Now before everyone starts going in on me about all I have to look forward to this year…I know.
Believe me, I know. Because I repeat them to myself daily to remind myself that it’s not all bad.
I’m on the student boards of two organizations I’m highly passionate about. I have classes I (mostly) like. I get to start writing again. I get to dance again. I get to see my family and friends whenever I want.
And I know I have a lot to look forward to afterwards. A job back overseas (probably? hopefully?). Being a completely autonomous adult. Etc.
But I’m struggling a lot.
Most people assume it’s because I left a boyfriend behind. I do miss him a lot. An intercultural, intercontinental long distance relationship isn’t easy. So in one sense, they’re right. This period of adjustment and reintroduction to the U.S. and my old normal would be made slightly easier if I didn’t have that connection.
But I miss Spain. I miss Sevilla.
I lived in Indianapolis for 20 years but it took until college for me to feel any kind of deep attachment to the city.
I was in Sevilla for about two weeks before I told my mom point blank that I didn’t want to come home.
I knew from my time in Mexico that coming back from Spain would also be hard, especially because I’d desperately wanted to go for so long. But in my head, it was a rainbows and roses vision of trying not to preface anything with, “When I was in Spain…” and then telling all my tales of going out with friends and traveling etc.
It’s not all rainbows and roses. Or unicorns.
It’s thunderstorms and thorns. It’s trying so hard to recapture that perfect senior year mindset and attitude so that I don’t look back with regrets on this year. It’s simultaneously missing a particular city and people. It’s having a few hours open up yesterday afternoon and having my first thought be, “I wonder if Ale is free?” before remembering that no, he’s not, because he’s not even on the same continent. It’s giving my Universidad de Sevilla ID card to the lady at IUPUI Parking Services. It’s ordering my coffee in Spanish several times before realizing that the baristas aren’t stupid, they just literally don’t know what I’m saying.
It’s also little things.
It’s trying hard to get used to non-Costa iced coffee. It’s remembering to check for my driver’s license not my metro card. It’s refusing to ever eat broccoli again. It’s missing all my fellow CIEE participants. It’s running through various routes to get to the Fabrica in my head while knowing I most likely will never have to know those routes again.
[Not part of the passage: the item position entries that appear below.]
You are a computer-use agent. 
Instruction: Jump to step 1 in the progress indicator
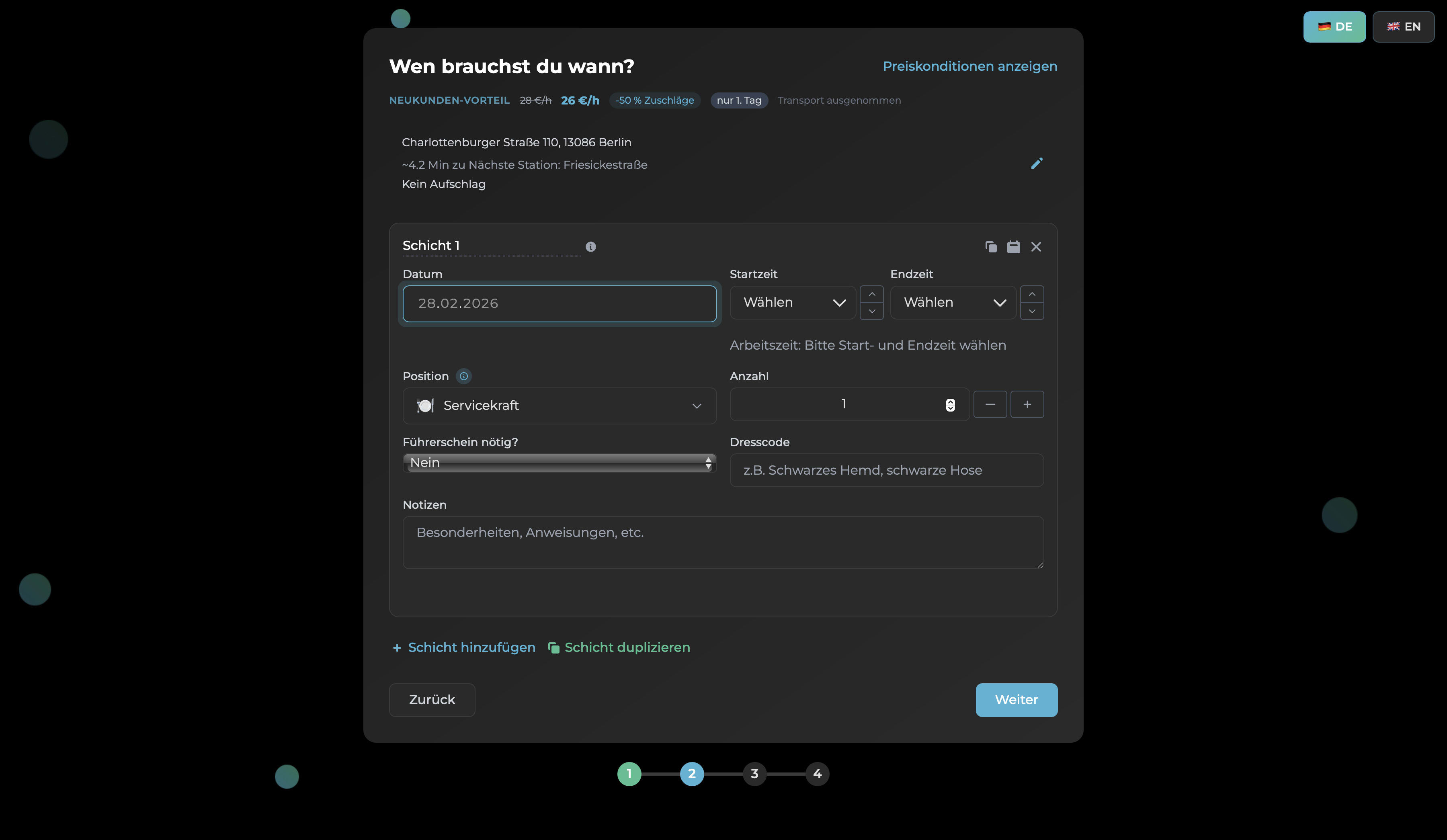(x=629, y=774)
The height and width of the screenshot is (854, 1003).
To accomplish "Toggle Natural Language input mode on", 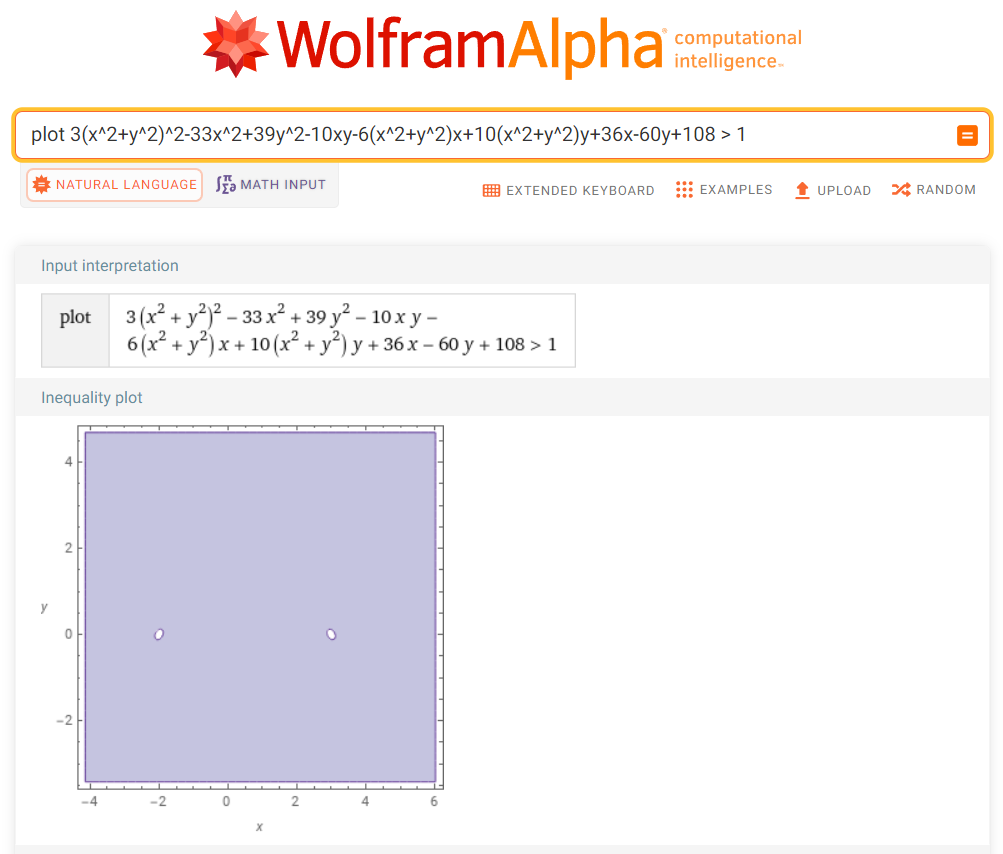I will 113,185.
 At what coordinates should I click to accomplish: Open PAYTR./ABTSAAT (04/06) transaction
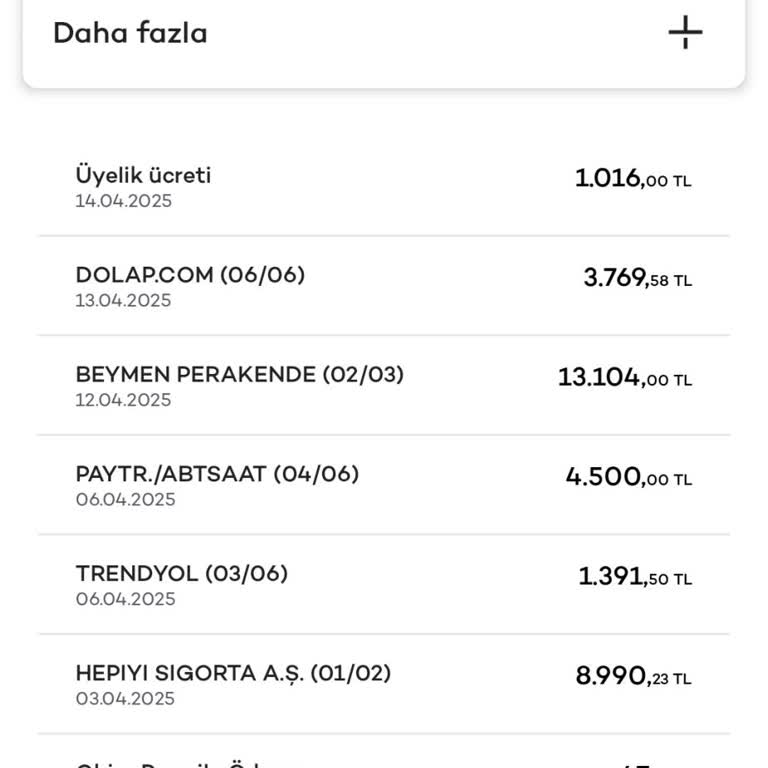217,474
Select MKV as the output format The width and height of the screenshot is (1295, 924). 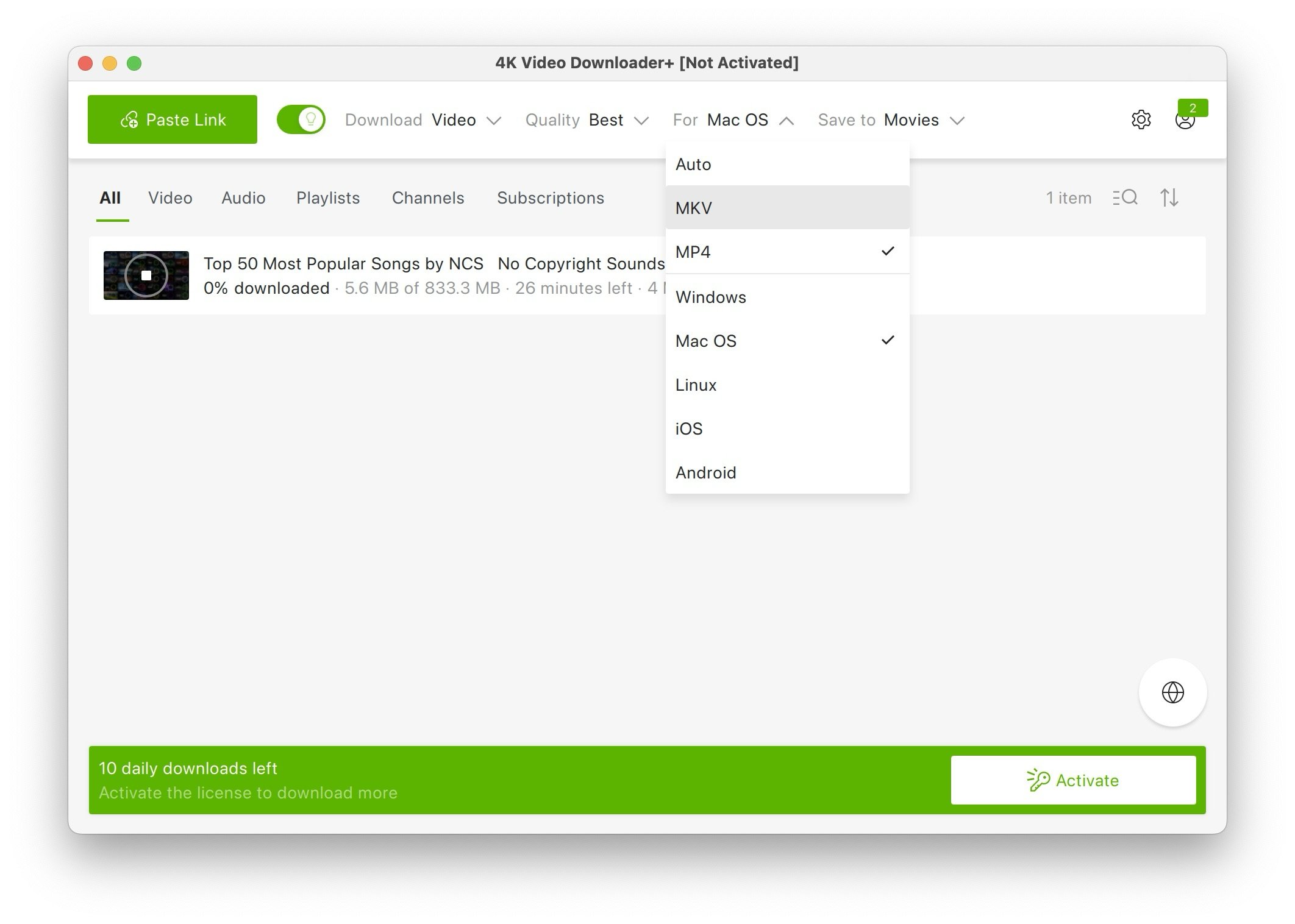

I’m getting ready to do a study abroad panel/event in a few weeks and there I’ll give my spiel about how much fun Spain was, how I came home basically fluent, how I got to travel a ton etc. I’ll also tell them that it is hard to be dropped into another country. To be prepared for the cultural and linguistic barriers. I’ll give my stories about going to class at a local university and traveling on my own. Basically the same type of stories and spiel I received prior to arriving.
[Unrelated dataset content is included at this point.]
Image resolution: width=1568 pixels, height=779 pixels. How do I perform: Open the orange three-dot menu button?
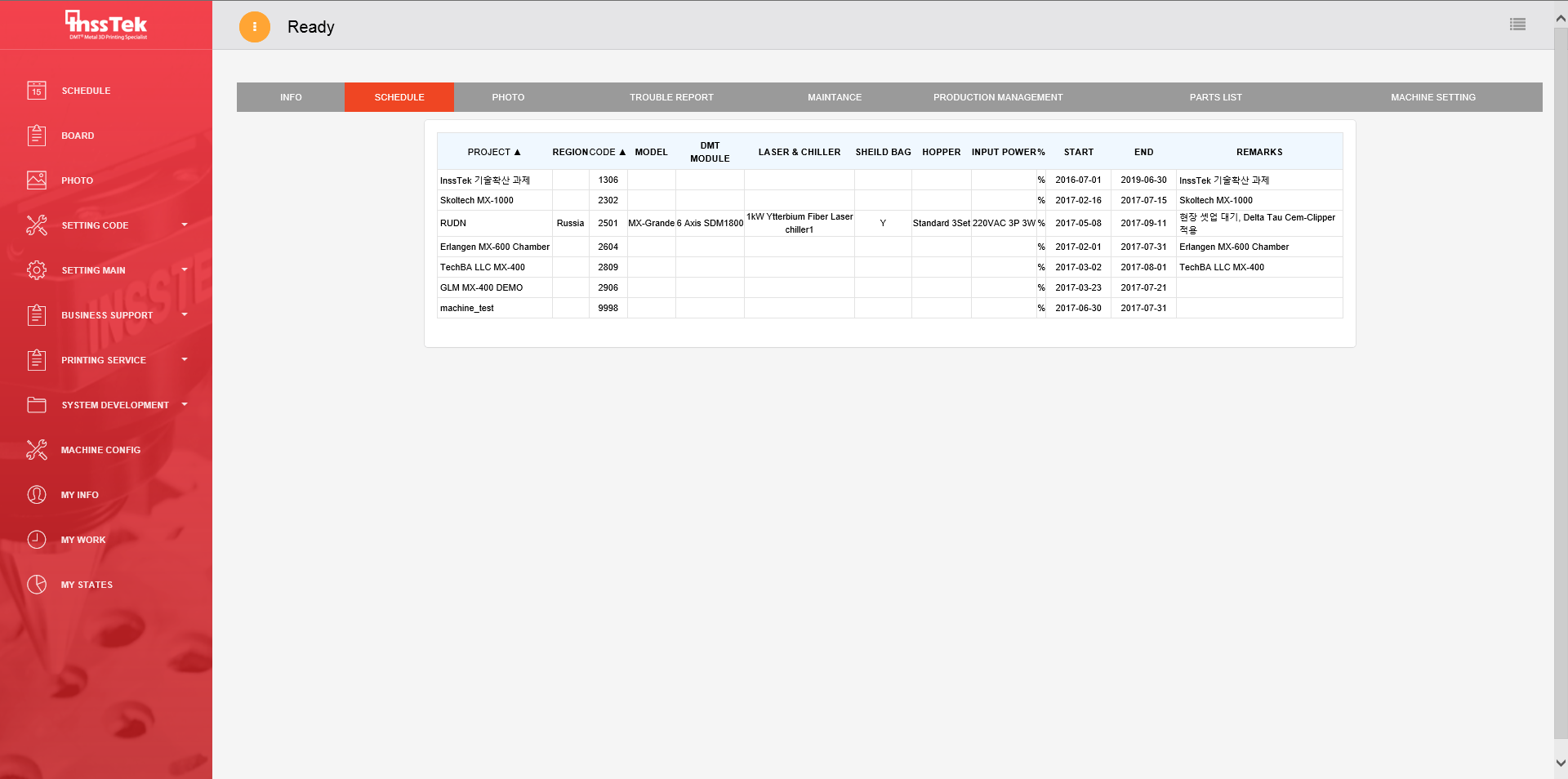tap(255, 27)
But I wish someone had told me that sometimes returning home is as difficult as leaving. That reverse culture shock is a very real thing and that the one paragraph about it in your pre-departure materials has not adequately prepared you for the very possible reality of feeling completely lost on your return home.
It’s getting better a tiny bit every week. Being in a routine with classes and work helps. I’ve gone back to the “normal” I knew before January. My brain can’t focus constantly on what I don’t have. So I really can’t blame it for not being the normal I really want back, the normal I had found in Sevilla.
So for now, I’ll drink my Americanized tinto de verano, relish the moments in class when I get to speak Spanish (something I once dreaded), and finally never stop encouraging other students to study abroad. Because despite all of this and the struggles to readjust, I wouldn’t trade it for the world.
As the infamous Winnie the Pooh said (really A.A. Milne said it let’s be real):
“How lucky I am to have something that makes saying goodbye so hard.”